The biggest issue found with the athletics fee is that it removes choice, requiring students who do not attend athletic events to pay the mandatory fee. Many universities' athletic departments have countered this complaint with the ability to apply for a refund on the fee if a student never uses his or her ID to receive admittance to games. In this scenario, students could purchase individual tickets to the games of their choosing, totaling a price less than the athletics fee, and then apply for the refund in order to make up the difference. It's an option the BC athletics department has discussed, but not a change they are actively pursuing.

"We've talked about it," DiLoreto said. "For us, we look at the option of giving students choice, so for us it's important to take a look at having the three sports season ticket packages available. We offered them last spring so you can bill it to your student account, so it's very similar to an activities fee, in that the students can select to bill it to their student account."

Last spring, BC students had the option to sign up for season tickets for this year's home games.

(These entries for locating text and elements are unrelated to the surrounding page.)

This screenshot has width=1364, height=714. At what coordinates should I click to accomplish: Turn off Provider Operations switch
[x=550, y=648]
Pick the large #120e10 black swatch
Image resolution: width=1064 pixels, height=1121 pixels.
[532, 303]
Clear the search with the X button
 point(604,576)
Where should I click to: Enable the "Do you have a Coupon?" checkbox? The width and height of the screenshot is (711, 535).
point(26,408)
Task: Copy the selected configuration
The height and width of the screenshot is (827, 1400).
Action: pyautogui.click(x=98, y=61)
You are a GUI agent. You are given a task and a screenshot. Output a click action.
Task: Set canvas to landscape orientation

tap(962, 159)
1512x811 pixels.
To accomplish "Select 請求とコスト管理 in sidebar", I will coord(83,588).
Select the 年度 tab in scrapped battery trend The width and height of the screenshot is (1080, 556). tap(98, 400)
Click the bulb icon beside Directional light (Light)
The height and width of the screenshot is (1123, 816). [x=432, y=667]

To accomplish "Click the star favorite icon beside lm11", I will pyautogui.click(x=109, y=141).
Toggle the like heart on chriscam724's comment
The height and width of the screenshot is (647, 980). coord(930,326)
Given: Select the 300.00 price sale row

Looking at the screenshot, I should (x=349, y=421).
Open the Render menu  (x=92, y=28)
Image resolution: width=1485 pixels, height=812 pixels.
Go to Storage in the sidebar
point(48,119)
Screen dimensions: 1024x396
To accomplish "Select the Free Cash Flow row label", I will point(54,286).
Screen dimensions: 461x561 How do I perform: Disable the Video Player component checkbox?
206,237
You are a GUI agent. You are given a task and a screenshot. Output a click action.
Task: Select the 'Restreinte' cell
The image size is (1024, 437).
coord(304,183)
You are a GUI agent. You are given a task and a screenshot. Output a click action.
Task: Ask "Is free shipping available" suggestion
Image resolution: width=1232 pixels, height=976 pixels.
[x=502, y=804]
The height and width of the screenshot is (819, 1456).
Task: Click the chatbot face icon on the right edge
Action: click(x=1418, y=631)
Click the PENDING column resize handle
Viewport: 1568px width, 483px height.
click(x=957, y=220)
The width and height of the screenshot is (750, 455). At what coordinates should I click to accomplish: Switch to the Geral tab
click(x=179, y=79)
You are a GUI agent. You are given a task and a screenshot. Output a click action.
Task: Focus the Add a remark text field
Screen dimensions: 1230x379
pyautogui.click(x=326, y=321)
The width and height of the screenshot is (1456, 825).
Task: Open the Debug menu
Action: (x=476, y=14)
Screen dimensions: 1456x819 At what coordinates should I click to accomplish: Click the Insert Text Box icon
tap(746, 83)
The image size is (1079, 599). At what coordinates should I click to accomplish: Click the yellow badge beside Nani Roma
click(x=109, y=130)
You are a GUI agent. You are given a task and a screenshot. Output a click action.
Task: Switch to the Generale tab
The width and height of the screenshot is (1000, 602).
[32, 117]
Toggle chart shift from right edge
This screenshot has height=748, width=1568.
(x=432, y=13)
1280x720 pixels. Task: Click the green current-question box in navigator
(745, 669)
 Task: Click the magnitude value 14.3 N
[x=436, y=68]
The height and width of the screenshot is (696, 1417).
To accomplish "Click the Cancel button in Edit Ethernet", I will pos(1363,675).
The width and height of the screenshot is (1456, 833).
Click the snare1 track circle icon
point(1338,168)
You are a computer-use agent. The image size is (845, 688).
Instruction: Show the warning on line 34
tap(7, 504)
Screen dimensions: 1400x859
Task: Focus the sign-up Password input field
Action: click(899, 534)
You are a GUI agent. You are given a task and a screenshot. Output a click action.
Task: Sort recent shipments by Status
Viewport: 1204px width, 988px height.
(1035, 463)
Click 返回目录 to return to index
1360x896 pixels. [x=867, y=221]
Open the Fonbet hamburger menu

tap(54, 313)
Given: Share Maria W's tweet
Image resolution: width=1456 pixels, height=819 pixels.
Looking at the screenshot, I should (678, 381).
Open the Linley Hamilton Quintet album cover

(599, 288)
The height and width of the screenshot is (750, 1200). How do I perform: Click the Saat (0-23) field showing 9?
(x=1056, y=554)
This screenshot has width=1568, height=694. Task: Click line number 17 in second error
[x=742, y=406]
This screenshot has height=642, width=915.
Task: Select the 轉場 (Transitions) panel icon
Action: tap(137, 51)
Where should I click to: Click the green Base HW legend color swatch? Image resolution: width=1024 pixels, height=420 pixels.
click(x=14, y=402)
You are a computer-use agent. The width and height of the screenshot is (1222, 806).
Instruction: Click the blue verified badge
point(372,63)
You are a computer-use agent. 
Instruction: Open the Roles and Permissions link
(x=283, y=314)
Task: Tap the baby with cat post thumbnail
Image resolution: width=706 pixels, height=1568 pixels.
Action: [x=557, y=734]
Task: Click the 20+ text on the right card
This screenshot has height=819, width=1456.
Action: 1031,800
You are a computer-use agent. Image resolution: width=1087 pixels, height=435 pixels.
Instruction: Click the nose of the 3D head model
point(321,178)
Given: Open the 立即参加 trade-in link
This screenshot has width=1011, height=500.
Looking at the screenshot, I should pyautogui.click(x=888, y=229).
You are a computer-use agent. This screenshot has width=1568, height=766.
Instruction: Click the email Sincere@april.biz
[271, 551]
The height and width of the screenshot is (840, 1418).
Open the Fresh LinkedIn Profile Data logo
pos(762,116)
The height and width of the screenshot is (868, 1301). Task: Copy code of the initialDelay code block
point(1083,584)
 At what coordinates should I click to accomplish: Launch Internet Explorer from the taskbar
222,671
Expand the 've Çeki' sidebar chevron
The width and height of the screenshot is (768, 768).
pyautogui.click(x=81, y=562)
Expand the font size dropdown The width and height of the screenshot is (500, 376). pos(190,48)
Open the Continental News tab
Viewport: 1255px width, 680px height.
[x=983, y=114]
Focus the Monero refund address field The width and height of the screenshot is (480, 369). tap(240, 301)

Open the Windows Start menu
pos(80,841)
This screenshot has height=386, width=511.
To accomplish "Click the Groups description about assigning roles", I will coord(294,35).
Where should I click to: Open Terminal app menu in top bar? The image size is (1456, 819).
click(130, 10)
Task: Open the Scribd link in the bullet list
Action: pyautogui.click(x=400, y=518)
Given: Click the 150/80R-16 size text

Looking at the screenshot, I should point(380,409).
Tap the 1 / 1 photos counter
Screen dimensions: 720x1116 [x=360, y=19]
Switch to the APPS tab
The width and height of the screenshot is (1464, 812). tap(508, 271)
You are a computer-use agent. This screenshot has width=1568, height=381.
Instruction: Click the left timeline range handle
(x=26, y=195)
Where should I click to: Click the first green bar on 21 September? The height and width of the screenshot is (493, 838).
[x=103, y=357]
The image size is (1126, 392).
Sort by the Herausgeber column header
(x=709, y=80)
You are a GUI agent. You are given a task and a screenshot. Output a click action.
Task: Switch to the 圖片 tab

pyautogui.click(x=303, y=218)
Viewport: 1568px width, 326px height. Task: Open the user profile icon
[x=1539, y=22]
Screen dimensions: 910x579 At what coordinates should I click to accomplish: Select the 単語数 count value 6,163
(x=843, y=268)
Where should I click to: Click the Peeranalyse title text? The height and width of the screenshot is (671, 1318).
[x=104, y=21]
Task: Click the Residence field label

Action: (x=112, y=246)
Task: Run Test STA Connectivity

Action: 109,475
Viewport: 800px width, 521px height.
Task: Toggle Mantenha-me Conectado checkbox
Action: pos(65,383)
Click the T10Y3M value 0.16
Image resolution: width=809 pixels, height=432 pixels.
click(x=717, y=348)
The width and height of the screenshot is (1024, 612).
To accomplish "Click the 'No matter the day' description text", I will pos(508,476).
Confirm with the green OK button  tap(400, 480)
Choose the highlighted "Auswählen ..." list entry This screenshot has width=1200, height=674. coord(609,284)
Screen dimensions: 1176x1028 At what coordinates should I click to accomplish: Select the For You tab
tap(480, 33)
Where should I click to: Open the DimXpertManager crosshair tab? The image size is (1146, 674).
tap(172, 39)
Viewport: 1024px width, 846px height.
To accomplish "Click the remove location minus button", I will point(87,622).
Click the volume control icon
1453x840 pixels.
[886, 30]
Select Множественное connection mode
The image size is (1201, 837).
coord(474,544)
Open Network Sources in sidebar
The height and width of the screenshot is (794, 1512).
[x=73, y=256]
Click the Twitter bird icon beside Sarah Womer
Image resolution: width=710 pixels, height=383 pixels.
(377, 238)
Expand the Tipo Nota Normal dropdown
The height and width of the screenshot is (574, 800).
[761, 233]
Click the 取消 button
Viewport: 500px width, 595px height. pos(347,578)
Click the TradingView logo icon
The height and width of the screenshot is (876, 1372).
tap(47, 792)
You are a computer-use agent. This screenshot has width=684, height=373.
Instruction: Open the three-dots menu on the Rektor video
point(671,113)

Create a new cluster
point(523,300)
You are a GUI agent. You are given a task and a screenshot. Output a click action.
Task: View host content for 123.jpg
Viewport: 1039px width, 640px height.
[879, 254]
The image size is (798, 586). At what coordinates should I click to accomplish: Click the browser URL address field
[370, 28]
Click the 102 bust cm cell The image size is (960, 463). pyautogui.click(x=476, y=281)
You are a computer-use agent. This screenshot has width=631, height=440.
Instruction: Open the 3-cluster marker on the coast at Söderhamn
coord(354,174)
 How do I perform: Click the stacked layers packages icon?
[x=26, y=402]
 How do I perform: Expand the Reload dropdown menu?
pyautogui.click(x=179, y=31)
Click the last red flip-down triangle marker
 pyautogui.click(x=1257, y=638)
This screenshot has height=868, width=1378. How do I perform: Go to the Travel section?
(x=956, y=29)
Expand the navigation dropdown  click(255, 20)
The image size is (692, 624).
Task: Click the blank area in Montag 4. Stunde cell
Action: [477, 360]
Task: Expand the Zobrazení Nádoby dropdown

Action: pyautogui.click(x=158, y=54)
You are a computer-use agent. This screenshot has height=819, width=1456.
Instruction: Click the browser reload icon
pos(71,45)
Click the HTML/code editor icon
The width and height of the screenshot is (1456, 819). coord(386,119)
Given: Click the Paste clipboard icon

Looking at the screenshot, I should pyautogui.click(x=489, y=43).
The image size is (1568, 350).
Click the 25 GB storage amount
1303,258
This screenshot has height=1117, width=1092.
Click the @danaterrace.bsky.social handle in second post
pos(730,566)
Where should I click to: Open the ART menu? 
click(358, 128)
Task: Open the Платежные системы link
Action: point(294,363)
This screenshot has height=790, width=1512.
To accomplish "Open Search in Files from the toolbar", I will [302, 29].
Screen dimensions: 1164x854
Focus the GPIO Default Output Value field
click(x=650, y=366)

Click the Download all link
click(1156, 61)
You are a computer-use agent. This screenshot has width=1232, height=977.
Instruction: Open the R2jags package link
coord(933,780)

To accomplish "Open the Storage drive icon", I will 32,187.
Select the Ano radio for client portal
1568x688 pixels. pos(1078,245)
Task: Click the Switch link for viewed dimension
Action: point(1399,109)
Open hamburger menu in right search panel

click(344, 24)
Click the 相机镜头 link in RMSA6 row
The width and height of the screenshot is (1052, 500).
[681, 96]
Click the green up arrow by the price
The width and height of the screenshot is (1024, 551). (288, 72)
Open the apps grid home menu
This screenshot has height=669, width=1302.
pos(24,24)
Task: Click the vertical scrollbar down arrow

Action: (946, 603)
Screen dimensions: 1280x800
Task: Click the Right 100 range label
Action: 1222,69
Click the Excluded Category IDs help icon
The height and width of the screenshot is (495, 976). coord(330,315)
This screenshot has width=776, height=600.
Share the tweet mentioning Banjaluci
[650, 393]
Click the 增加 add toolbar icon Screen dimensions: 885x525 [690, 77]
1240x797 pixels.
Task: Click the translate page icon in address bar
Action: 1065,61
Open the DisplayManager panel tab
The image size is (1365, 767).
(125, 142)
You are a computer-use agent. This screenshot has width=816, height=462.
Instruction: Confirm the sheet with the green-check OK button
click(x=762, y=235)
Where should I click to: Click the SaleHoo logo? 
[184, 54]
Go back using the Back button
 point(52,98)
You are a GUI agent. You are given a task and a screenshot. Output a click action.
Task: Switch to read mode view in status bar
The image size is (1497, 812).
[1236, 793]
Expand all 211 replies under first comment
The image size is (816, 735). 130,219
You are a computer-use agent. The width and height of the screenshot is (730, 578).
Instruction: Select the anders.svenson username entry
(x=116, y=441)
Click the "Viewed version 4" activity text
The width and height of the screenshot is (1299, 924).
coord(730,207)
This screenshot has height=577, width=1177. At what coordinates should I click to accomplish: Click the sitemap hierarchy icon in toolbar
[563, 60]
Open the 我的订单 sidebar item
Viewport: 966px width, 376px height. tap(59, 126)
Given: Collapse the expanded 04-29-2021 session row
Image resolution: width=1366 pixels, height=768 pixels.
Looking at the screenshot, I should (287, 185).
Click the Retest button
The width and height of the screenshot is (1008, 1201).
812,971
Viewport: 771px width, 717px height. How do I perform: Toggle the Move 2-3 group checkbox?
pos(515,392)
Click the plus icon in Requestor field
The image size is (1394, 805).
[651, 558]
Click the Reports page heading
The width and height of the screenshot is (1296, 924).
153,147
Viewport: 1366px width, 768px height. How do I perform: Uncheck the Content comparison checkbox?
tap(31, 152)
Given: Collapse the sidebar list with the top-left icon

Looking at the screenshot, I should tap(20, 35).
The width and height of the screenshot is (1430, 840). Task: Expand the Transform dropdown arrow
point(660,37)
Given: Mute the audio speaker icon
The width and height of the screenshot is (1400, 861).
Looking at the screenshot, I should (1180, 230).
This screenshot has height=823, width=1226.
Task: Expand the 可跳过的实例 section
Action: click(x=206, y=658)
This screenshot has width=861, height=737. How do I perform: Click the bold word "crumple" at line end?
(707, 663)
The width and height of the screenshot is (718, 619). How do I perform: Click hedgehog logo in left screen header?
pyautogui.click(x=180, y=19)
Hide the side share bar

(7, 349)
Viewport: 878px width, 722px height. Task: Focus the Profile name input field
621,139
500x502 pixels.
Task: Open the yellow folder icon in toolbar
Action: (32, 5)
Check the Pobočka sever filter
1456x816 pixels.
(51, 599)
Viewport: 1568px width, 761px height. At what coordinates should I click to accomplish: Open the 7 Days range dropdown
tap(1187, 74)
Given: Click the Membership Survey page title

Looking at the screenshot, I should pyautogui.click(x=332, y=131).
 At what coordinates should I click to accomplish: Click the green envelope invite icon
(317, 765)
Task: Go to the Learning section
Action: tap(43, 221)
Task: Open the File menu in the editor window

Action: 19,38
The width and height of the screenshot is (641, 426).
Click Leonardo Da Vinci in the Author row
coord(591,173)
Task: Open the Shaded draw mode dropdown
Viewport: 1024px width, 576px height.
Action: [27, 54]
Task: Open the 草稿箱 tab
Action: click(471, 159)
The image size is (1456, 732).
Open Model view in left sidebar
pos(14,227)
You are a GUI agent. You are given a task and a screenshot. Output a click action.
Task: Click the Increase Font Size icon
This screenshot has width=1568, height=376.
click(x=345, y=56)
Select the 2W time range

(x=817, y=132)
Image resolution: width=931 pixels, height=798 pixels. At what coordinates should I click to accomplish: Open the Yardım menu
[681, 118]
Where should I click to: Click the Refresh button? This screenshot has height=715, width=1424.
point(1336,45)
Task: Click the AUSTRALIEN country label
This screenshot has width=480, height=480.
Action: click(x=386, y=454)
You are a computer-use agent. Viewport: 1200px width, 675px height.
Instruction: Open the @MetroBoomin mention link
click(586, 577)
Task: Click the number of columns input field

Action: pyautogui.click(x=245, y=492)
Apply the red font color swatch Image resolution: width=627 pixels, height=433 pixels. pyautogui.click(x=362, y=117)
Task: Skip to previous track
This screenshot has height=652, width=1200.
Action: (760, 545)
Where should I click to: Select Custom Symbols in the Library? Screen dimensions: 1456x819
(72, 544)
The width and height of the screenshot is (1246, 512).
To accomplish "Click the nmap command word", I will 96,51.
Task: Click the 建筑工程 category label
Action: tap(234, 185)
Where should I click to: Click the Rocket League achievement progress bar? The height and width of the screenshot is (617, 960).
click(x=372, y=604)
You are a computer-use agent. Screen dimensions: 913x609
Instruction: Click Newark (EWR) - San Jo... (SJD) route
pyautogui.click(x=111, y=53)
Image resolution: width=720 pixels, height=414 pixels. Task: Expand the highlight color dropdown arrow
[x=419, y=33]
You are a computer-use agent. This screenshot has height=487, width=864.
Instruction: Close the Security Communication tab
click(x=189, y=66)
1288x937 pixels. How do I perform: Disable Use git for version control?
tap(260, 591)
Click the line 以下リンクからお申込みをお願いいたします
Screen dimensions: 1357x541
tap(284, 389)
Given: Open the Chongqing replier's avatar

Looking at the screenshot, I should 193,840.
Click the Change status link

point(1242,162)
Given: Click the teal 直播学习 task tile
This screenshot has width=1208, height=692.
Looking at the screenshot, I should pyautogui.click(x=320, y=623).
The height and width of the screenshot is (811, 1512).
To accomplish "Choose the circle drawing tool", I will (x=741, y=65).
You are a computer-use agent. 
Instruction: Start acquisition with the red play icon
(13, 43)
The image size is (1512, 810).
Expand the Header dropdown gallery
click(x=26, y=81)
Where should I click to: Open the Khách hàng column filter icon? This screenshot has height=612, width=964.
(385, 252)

By selecting this option, the $300 charge showed up on the tuition bill for the upcoming school year.

"At all the schools, they have a process that takes place," DiLoreto said. "Everybody is different for how they handle that. For us it is a first come first served basis, but we do it through the process of being able to bill the student account. We give priority to season tickets, so we'd rather sell out and commit to students being able to come to all the games and be rabid supporters of all of our programs."

The two factors holding back this support are simplicity and cost. BC is trailing other competing private institutions when it comes to paperless tickets. Furthermore, the combined $210 cost of football and basketball season tickets is the third highest among private schools in the power six conferences, behind Notre Dame's $275 and Syracuse's $219. However, Notre Dame's hockey tickets are free, while BC's are an extra $90 charge. Given the overall cost and the comparatively inefficient printing process, the attendance and general fan interest this season has taken a hit while the football and basketball teams struggled. The current system is not set in stone, however, and the athletic department welcomes suggestions from students about how to better build student support and simplify the system.

"We are very open minded to look at any of the processes that would help students the best we can, to make sure that we have great student attendance and the process is as simple as possible," DiLoreto said.